Critical Vulnerability in Claude Code GitHub Action Allows Repository Takeover
A significant security flaw has been identified in Anthropic’s Claude Code GitHub Action, enabling attackers to hijack public repositories by merely opening a single GitHub issue. This vulnerability posed a substantial risk, especially since Anthropic’s own action repository utilized the same workflow, potentially allowing malicious code to propagate to downstream projects.
Discovery and Reporting
Security researcher RyotaK from GMO Flatt Security discovered the vulnerability and reported it to Anthropic in January. Anthropic responded promptly, addressing the core issue within four days and implementing further security enhancements over the following months. The fixes are incorporated in claude-code-action version 1.0.94. Anthropic assessed the vulnerability with a CVSS v4.0 score of 7.8 and awarded a bug bounty to RyotaK for the discovery.
Functionality and Permissions of Claude Code GitHub Action
Claude Code GitHub Actions integrate Anthropic’s AI assistant, Claude, into Continuous Integration/Continuous Deployment (CI/CD) pipelines.

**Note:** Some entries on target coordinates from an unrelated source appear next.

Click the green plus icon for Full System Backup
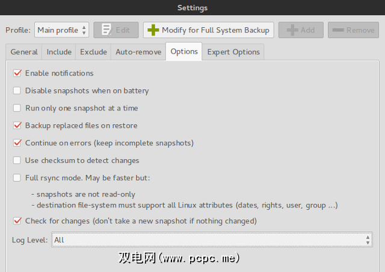 [x=153, y=30]
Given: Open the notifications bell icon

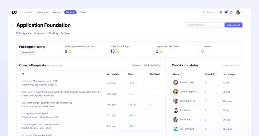Looking at the screenshot, I should coord(226,12).
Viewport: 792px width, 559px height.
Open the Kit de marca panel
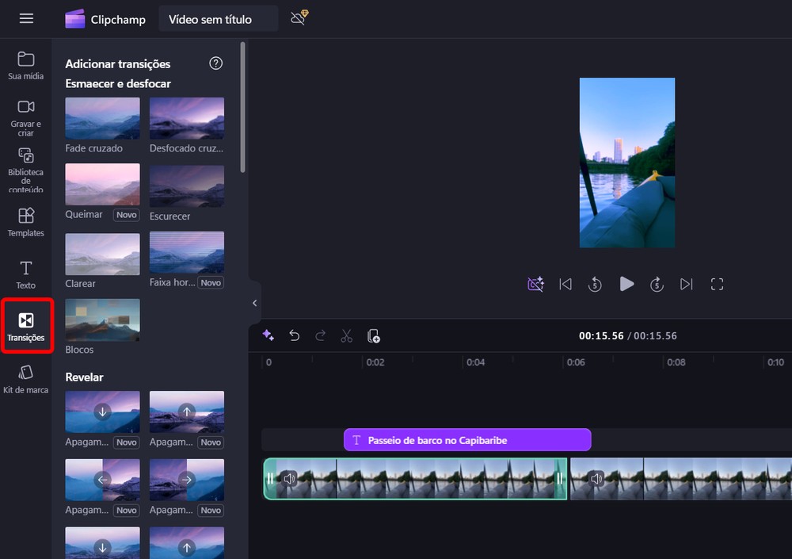pyautogui.click(x=26, y=378)
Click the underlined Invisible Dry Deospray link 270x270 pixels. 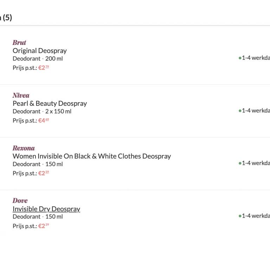point(46,209)
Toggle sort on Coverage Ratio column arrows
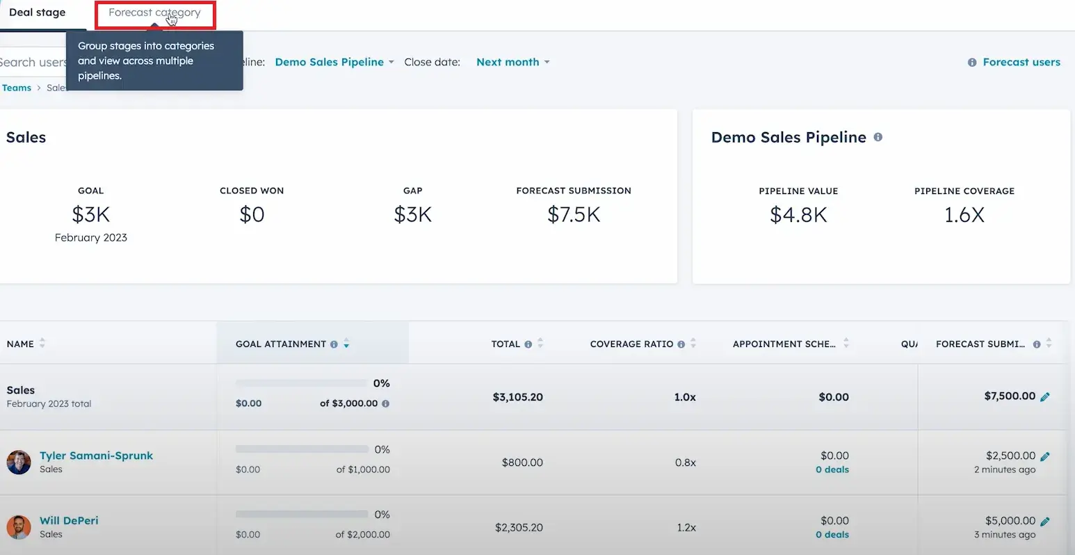This screenshot has width=1075, height=555. click(x=693, y=344)
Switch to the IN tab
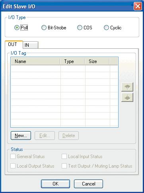The height and width of the screenshot is (193, 144). [x=30, y=45]
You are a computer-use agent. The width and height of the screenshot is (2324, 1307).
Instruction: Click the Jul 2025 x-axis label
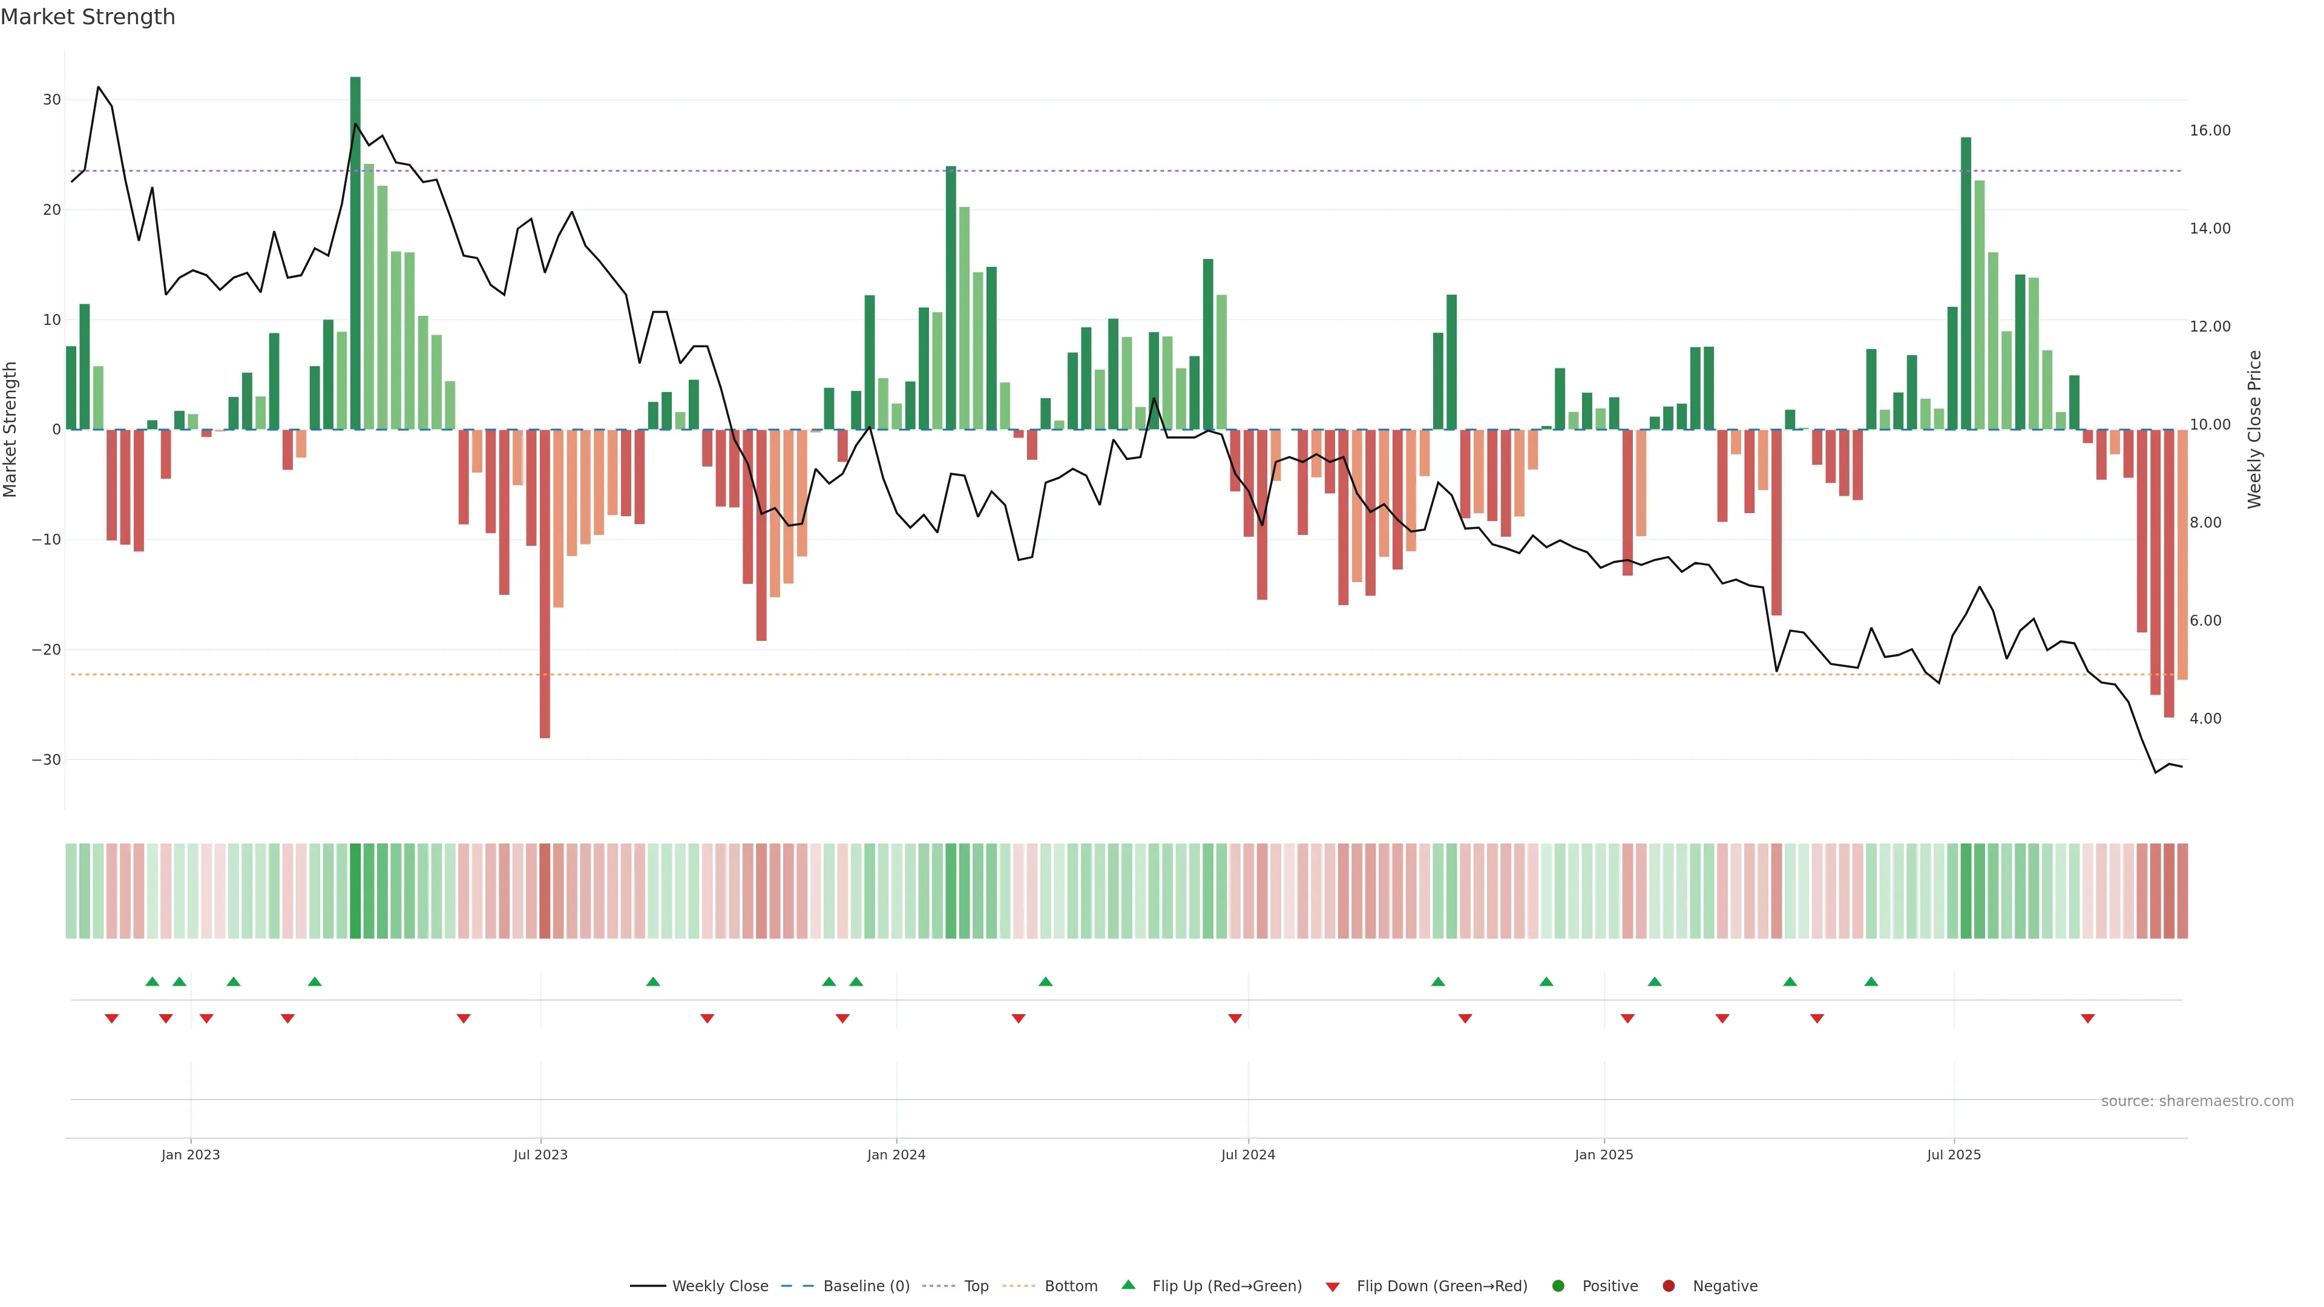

This integration automates tasks such as issue triaging, labeling, pull request reviews, and executing slash commands. By default, the workflow is granted read and write access to a repository’s code, issues, pull requests, discussions, and workflow files. Due to these extensive permissions, the action is designed to restrict triggers to users with write access.
Exploitation of the Vulnerability
The vulnerability stemmed from a flaw in the trigger check mechanism. The system erroneously allowed any actor with a username ending in [bot] to trigger actions, under the assumption that such accounts were trusted GitHub Apps installed by repository administrators. However, this oversight permitted any individual to register a GitHub App, install it on their repository, and use its token to open issues or pull requests on any public repository. The action misidentified these as legitimate bots, allowing the attacker’s content to pass through.
Once this initial barrier was bypassed, attackers could employ indirect prompt injection. By crafting an issue that appeared as an error message, they could manipulate Claude into executing embedded commands. A primary target was the /proc/self/environ file, which contains a process’s environment variables, including sensitive secrets. Although Claude Code had measures to block straightforward reads of this file, RyotaK devised a method to circumvent these protections, enabling the extraction of environment variables.
Among the extracted data were credentials used by GitHub Actions to request an OpenID Connect (OIDC) token. This token verifies the identity of the workflow running in the repository. Claude Code exchanges this token with Anthropic’s backend to obtain a Claude GitHub App installation token with write access. By stealing these credentials and replaying the exchange, an attacker could gain write access to the target repository’s code, issues, and workflows. If directed at the claude-code-action repository itself, this could result in the distribution of malicious code to downstream projects.
Additional Vulnerabilities
RyotaK also identified a less complex attack vector that did not require exploiting the bot mechanism. Anthropic’s example issue-triage workflow included a setting, allowed_non_write_users: ”, which permitted any user to trigger the action. Anthropic’s documentation already highlighted the risks associated with this configuration. Compounding the issue, Claude was posting task summaries to the workflow run’s publicly visible summary panel, inadvertently exposing sensitive data. Many repositories that adopted this example inherited these vulnerabilities.
Another potential attack involved an adversary with the ability to edit issues but lacking the capability to trigger Claude directly. By modifying a trusted user’s issue after it had initiated the workflow but before Claude processed it, the attacker could inject malicious content that would be treated as trusted input.
Recommendations and Mitigation
To mitigate these risks, users are advised to update to claude-code-action version 1.0.94 or later. Additionally, it’s crucial to audit workflows that allow triggers from users without write access or from bots. If such workflows process untrusted input, they should be configured to avoid exposing any secrets beyond the Anthropic API key and GITHUB_TOKEN. Furthermore, tools and permissions that could facilitate data exfiltration should be removed to enhance security.
Conclusion
This incident underscores the importance of rigorous security practices in CI/CD pipelines and the potential risks associated with automated actions. By promptly addressing the vulnerability and implementing robust security measures, Anthropic has demonstrated a commitment to safeguarding its users and the broader open-source community.